• Court ruling catches Vt. tax preparers by surprise
     | February 03,2013

    David Nelson had spent some money and more than a little time prepping for last week’s exam.

    But a little more than a week before the test to become a registered tax return preparer, a federal court threw out the Internal Revenue Service program to register preparers.

    The U.S. District Court for the District of Columbia sided with three tax preparers who sued the IRS, claiming the agency did not have the authority to force their registration.

    In response to the Jan. 18 decision, the IRS suspended its continuing education and testing requirements for unlicensed tax return preparers.

    Nelson, who has prepared tax returns for 40 years, was surprised and disappointed by the ruling. It leaves Nelson, and others who have prepared but not taken the exam, in limbo.

    The Rutland tax preparer said he took 15 hours of continuing education courses to prepare for the exam. The exam cost him an additional $116.

    Although Nelson and other unlicensed tax preparers can continue operating, Nelson said what’s “disturbing for me is that I have all of this time and energy and money that I sacrificed to put into it and they suspended the exam. I can’t even take the exam if I want to or not.”

    While the future of continuing education and testing remain in limbo, Kim Loewer, president of the 150-member Vermont chapter of the National Association of Tax Professionals, said regardless of whether the IRS wins its case on appeal, the time and money spent for the courses is worth the investment.

    “I think my position here would be that everyone needs to be a registered tax return preparer,” Loewer said. “There has to be a certain minimum level of competency.”

    Loewer, of Loewer & Associates in Middlebury, said every other profession has some kind of licensing procedure, whether it’s lawyers, doctors or cosmetologists.

    “I think that education is critically important especially for a tax return preparer because of the fact that the tax laws change so frequently,” he said.

    Loewer said the IRS exam to become a registered tax return preparer is meant to meet minimum competency standards.

    Before last month’s court decision, unlicensed tax preparers had until Dec. 31, 2013 to pass the exam to become a registered tax return preparer. The IRS program also required 15 hours of continuing education a year.

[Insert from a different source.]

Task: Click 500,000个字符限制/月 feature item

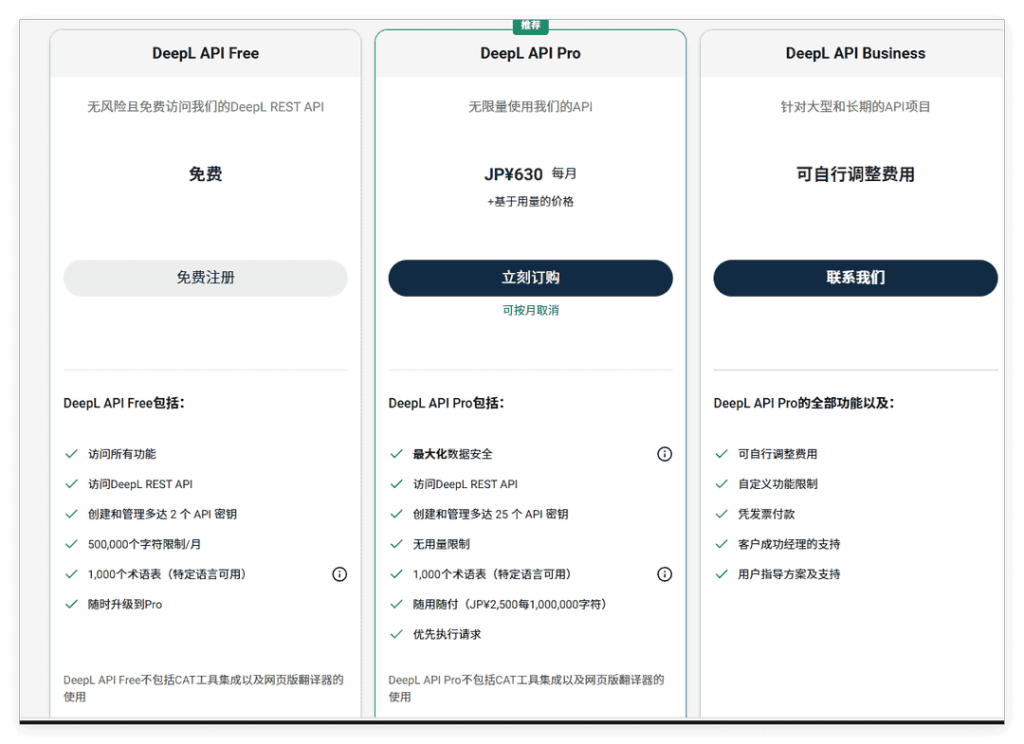Action: (144, 544)
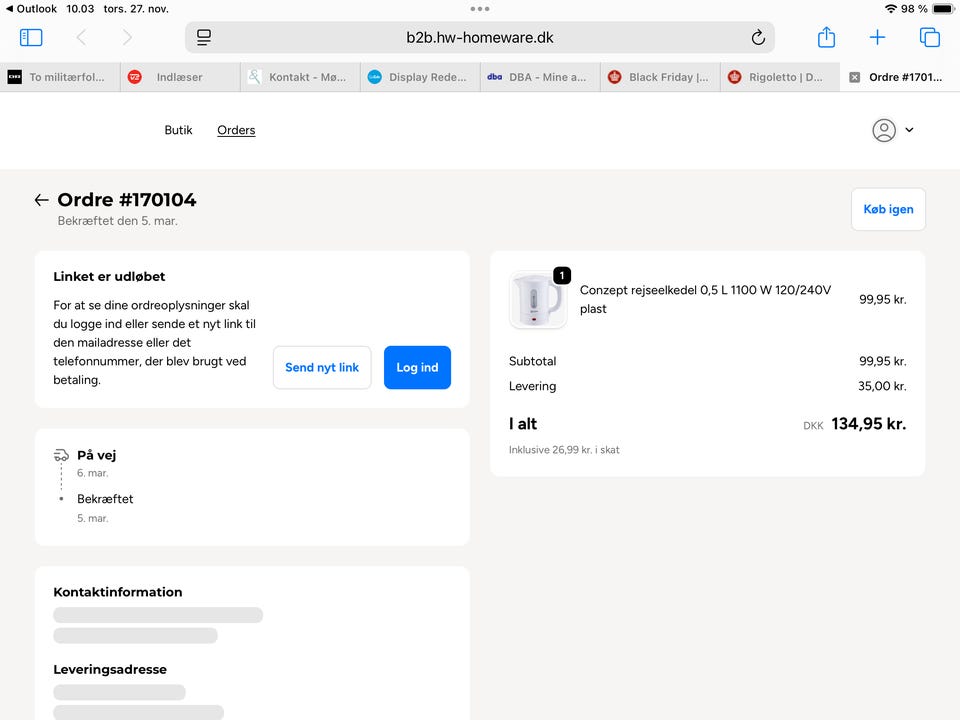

    The IRS already has in place higher certification standards to become what’s known as an enrolled agent. Certified public accountants and lawyers also have their own competency requirements.

    Under existing IRS law, enrolled agents, lawyers, accountants. enrolled actuaries and enrolled retirement planners can advise and represent taxpayers before the IRS.

    Because a tax return preparer cannot practice before the IRS, the court ruled that the agency has no authority to require continuing education and licensing.

    Loewer said the court did not dismiss the importance of regulating tax preparers when in any year there are 80 million tax returns filed.

    At Fothergill Segale & Valley, the Montpelier certified public accounting firm employs seven or eight unlicensed tax preparers. Jeff Fothergill said all have taken the continuing education courses but none have yet taken the exam.

    The move by IRS to register tax return preparers continued to allow unlicensed tax preparers of CPA firms to prepare taxes but added the condition that the return now had to be signed by a CPA. But Fothergill said his firm encouraged his tax preparers to take the required courses and take the exam.

    “In our case, and we may be the exception to the rule, I don’t know, but in our case we allow and want our employees to sign the tax returns they prepare, whether they’re a CPA or not,” he said.

    According to the IRS, as of October, there were 1,411 tax preparers in the state. Of that number, there remained 472 who had to become either a registered tax return preparer or an enrolled agent. Nationwide, there are 717,463 tax preparers. Less than half had taken the exam to become a registered tax preparer or an enrolled agent.

    The state Tax Department continues to support the IRS registration effort and is monitoring the court case, said department spokesman Michael Costa.

    But Costa also said with rare exceptions the state’s tax preparers do a competent job for their clients.

    “We’re really fortunate in Vermont that our tax preparers by and large do an excellent job in helping folks prepare their taxes,” he said.

    Nelson said the IRS has the right idea to have tax preparers adhere to a minimum set of standards.

    “The courses I took and the time I put in to turn over stones that perhaps I haven’t looked out in quite a while I think were very informative,” he said. “I think the IRS will do whatever they can to get this reinstated one way or another.”

    Fothergill added that staying on top of the tax code isn’t easy with 5,000 changes in just the last 10 years. He said the changes mandated by the fiscal cliff law passed by Congress in just the latest example.

    The IRS, which has asked the court to lift the injunction, said it would file an appeal.

    “The IRS, working with the Department of Justice, continues to have confidence in the scope of its authority to administer this program,” the IRS said in a statement following the court ruling.